Whenever someone borrows money, regardless of whether the loan is for education, a home, a card, or in terms of credit, there is usually something called an annual percentage rate (APR) involved. This APR is the way a lender makes money with the transaction, sometimes very little if the borrower is prompt with repayment, and sometimes making more than 100% of the money they lent. Moreover, this interest on the loan is recalculated for every month a payment is due, and is never based on the entire amount borrowed after the first repayment.

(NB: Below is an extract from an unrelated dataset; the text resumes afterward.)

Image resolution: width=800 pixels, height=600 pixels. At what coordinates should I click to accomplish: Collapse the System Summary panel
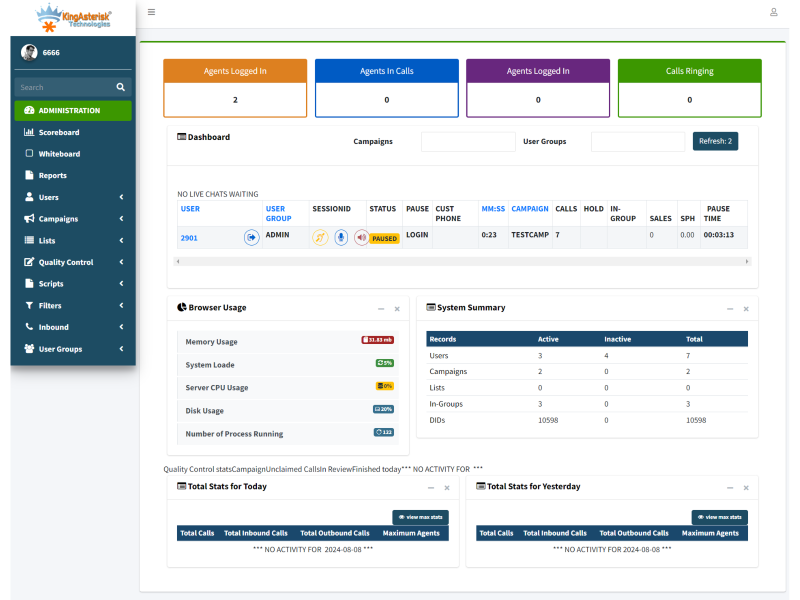tap(730, 309)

In terms of mathematical calculation, a monthly payment based on APR and the amount remaining is equal to the borrowed amount multiplied by the interest rate, that quantity is divided by twelve, and then added to the borrowed amount. After this first payment the ‘borrowed amount’ will be replaced by the ‘remaining balance’. The example of the math is as follows, using a borrowed amount of $1,000, an interest rate of 18%, and a repayment rate of $60.
(($1,000×0.18)/12) + $1,000 = $1,015
$1,015 – $60 = $955
The $955 is the remaining balance after the first month. The calculation will repeat accordingly and continue to shrink at a slow rate, finishing the repayment after 20 months with the above numbers and only paying the lender approximately $160. Larger repayments will reduce the remaining balance much faster and earn the lender less in terms of accumulated interest payments. Had this been made in minimal payments, it would have probably amounted in close to $1,000 in interest fees.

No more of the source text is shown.